# What to do
Keep the pictures out of the copy and print all the entries below exactly.

Records contained in a dataset
---*---

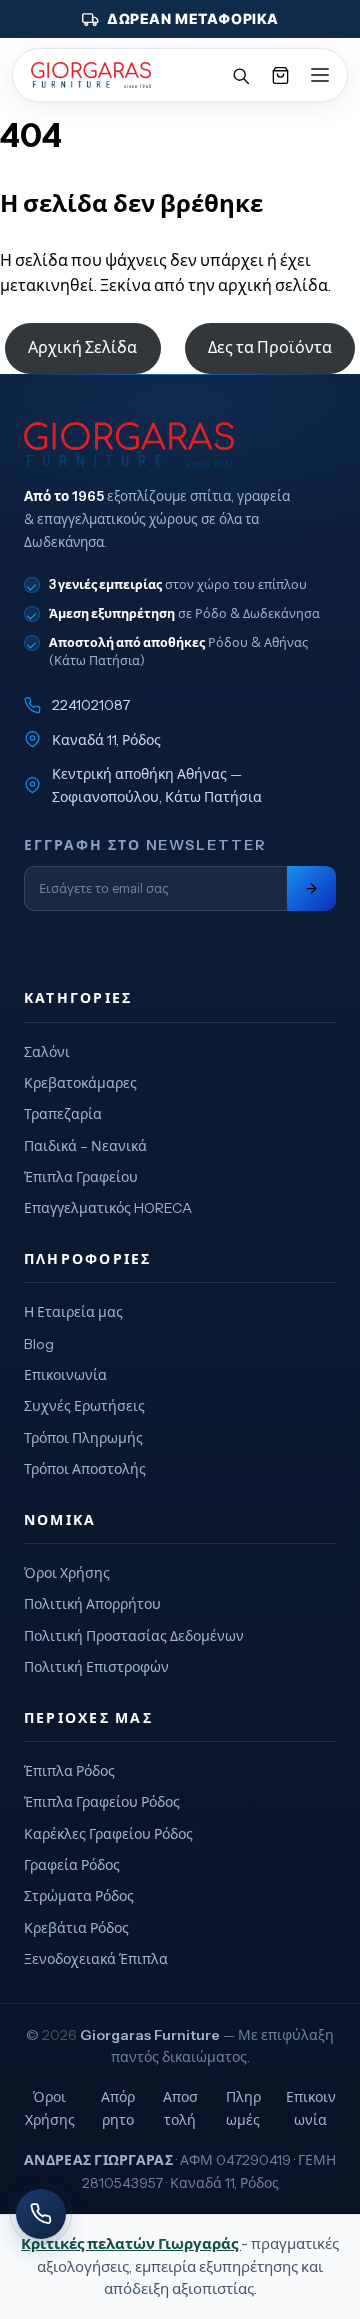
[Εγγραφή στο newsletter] (311, 888)
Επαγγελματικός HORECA (108, 1208)
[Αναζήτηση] (240, 75)
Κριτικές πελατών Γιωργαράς (131, 2243)
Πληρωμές (243, 2108)
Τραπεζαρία (63, 1114)
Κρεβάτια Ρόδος (76, 1928)
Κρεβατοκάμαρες (80, 1083)
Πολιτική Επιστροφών (96, 1667)
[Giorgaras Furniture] (91, 75)
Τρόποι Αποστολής (85, 1469)
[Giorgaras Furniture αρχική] (180, 444)
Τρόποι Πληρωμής (83, 1438)
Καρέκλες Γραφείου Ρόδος (108, 1834)
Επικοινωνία (65, 1375)
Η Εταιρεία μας (73, 1312)
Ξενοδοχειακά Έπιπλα (96, 1959)
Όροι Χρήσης (67, 1573)
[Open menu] (320, 75)
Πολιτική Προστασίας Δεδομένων (134, 1636)
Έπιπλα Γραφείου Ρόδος (102, 1802)
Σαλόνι (47, 1052)
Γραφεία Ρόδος (72, 1865)
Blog (39, 1344)
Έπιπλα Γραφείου (81, 1177)
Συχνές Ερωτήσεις (84, 1406)
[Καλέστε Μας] (41, 2214)
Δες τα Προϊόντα (270, 347)
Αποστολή (180, 2108)
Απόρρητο (118, 2108)
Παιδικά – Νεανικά (85, 1146)
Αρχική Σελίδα (82, 347)
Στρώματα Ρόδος (79, 1896)
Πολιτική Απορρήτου (92, 1604)
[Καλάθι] (280, 75)
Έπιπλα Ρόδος (69, 1771)
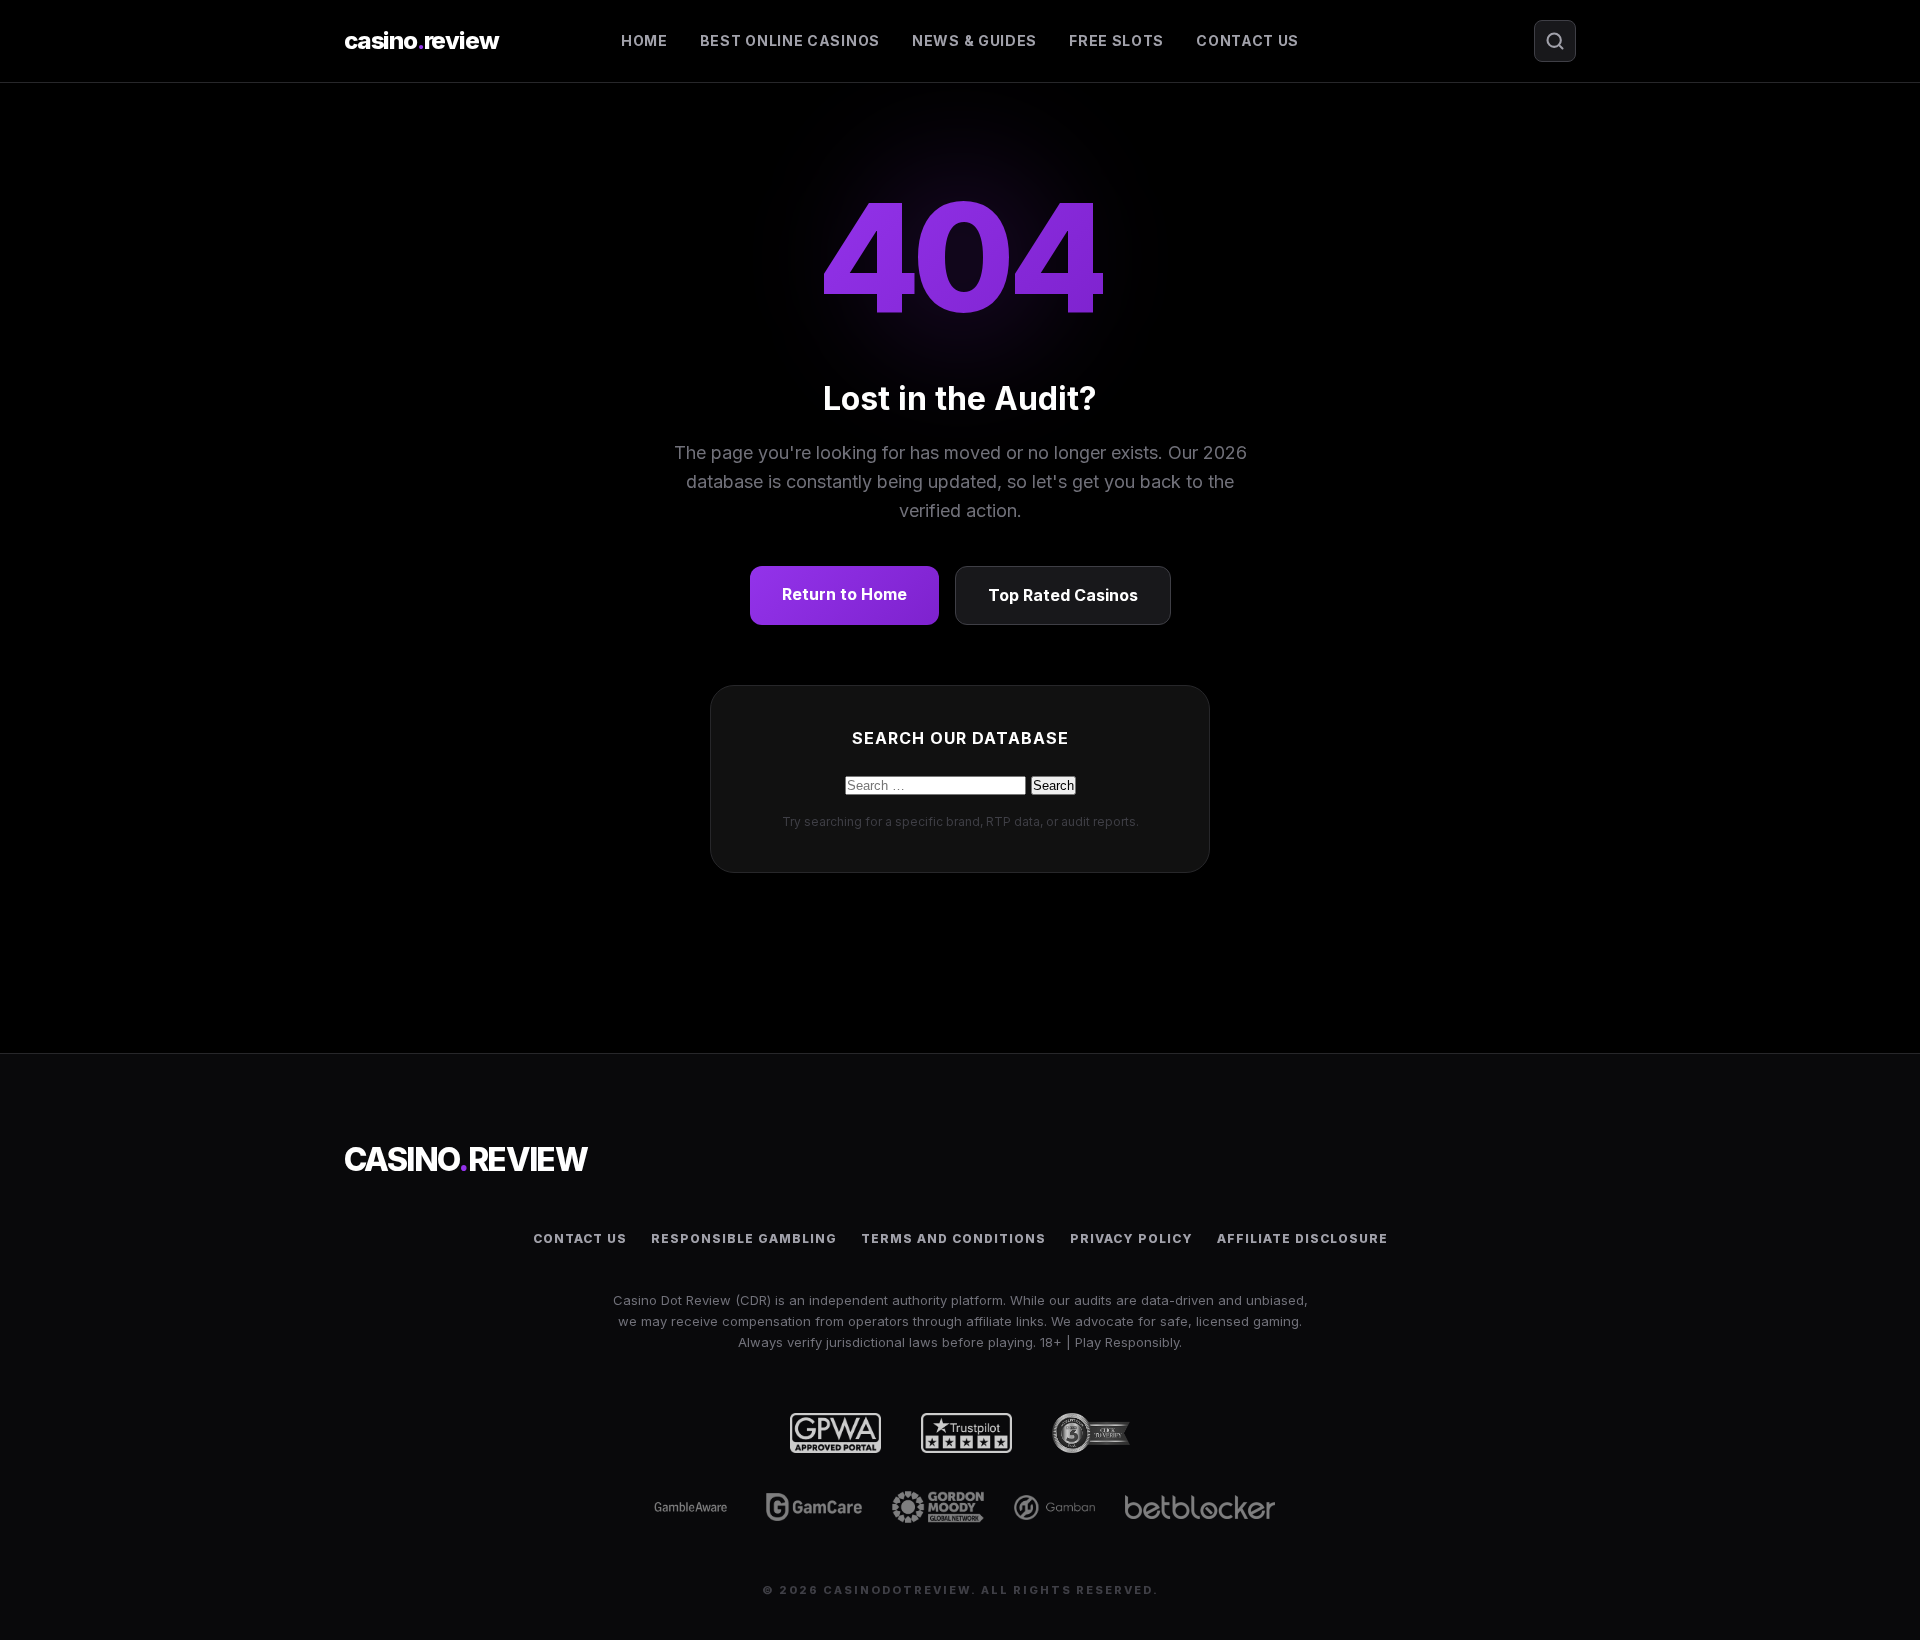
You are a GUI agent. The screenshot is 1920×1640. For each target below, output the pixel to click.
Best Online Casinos (790, 40)
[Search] (1555, 41)
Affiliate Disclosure (1302, 1238)
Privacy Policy (1131, 1238)
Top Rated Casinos (1063, 595)
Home (644, 40)
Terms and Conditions (953, 1238)
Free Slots (1116, 40)
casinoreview (421, 40)
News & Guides (974, 40)
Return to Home (844, 594)
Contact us (1247, 40)
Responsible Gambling (744, 1238)
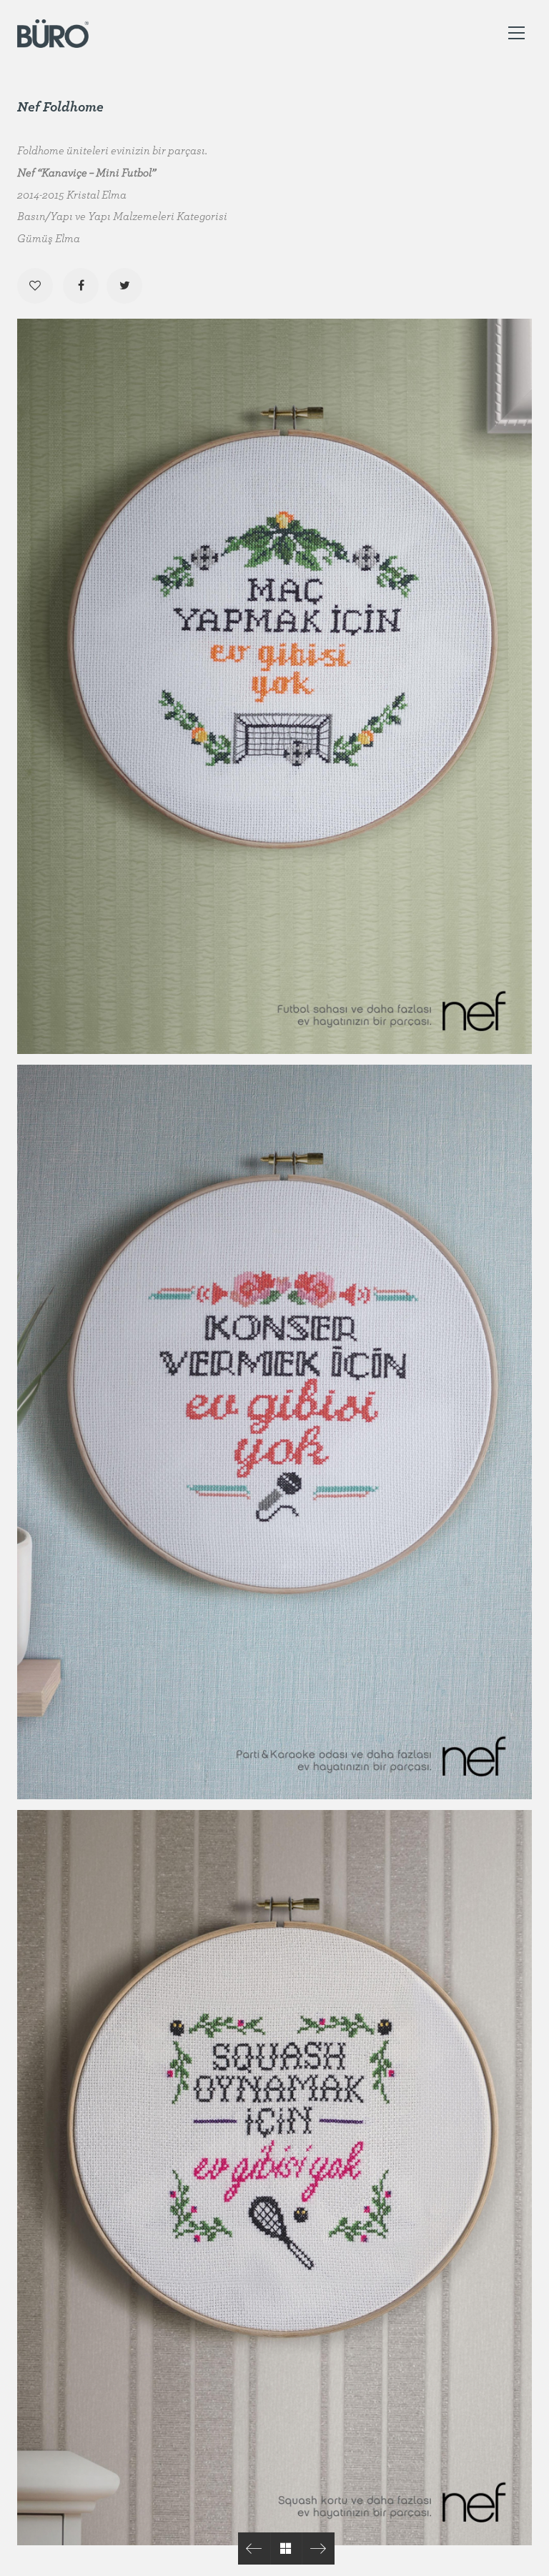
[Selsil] (254, 2548)
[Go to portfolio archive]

---*---

# Answer
[Εγγραφή στο newsletter] (311, 888)
Επαγγελματικός HORECA (108, 1208)
[Αναζήτηση] (240, 75)
Κριτικές πελατών Γιωργαράς (131, 2243)
Πληρωμές (243, 2108)
Τραπεζαρία (63, 1114)
Κρεβάτια Ρόδος (76, 1928)
Κρεβατοκάμαρες (80, 1083)
Πολιτική Επιστροφών (96, 1667)
[Giorgaras Furniture] (91, 75)
Τρόποι Αποστολής (85, 1469)
[Giorgaras Furniture αρχική] (180, 444)
Τρόποι Πληρωμής (83, 1438)
Καρέκλες Γραφείου Ρόδος (108, 1834)
Επικοινωνία (65, 1375)
Η Εταιρεία μας (73, 1312)
Ξενοδοχειακά Έπιπλα (96, 1959)
Όροι Χρήσης (67, 1573)
[Open menu] (320, 75)
Πολιτική Προστασίας Δεδομένων (134, 1636)
Έπιπλα Γραφείου Ρόδος (102, 1802)
Σαλόνι (47, 1052)
Γραφεία Ρόδος (72, 1865)
Blog (39, 1344)
Έπιπλα Γραφείου (81, 1177)
Συχνές Ερωτήσεις (84, 1406)
[Καλέστε Μας] (41, 2214)
Δες τα Προϊόντα (270, 347)
Αποστολή (180, 2108)
Απόρρητο (118, 2108)
Παιδικά – Νεανικά (85, 1146)
Αρχική Σελίδα (82, 347)
Στρώματα Ρόδος (79, 1896)
Πολιτική Απορρήτου (92, 1604)
[Καλάθι] (280, 75)
Έπιπλα Ρόδος (69, 1771)
You are a GUI agent. The screenshot is 1920×1640. For each target below, output the pixel to click.
Best Online Casinos (790, 40)
[Search] (1555, 41)
Affiliate Disclosure (1302, 1238)
Privacy Policy (1131, 1238)
Top Rated Casinos (1063, 595)
Home (644, 40)
Terms and Conditions (953, 1238)
Free Slots (1116, 40)
casinoreview (421, 40)
News & Guides (974, 40)
Return to Home (844, 594)
Contact us (1247, 40)
Responsible Gambling (744, 1238)
[Selsil] (254, 2548)
[Go to portfolio archive]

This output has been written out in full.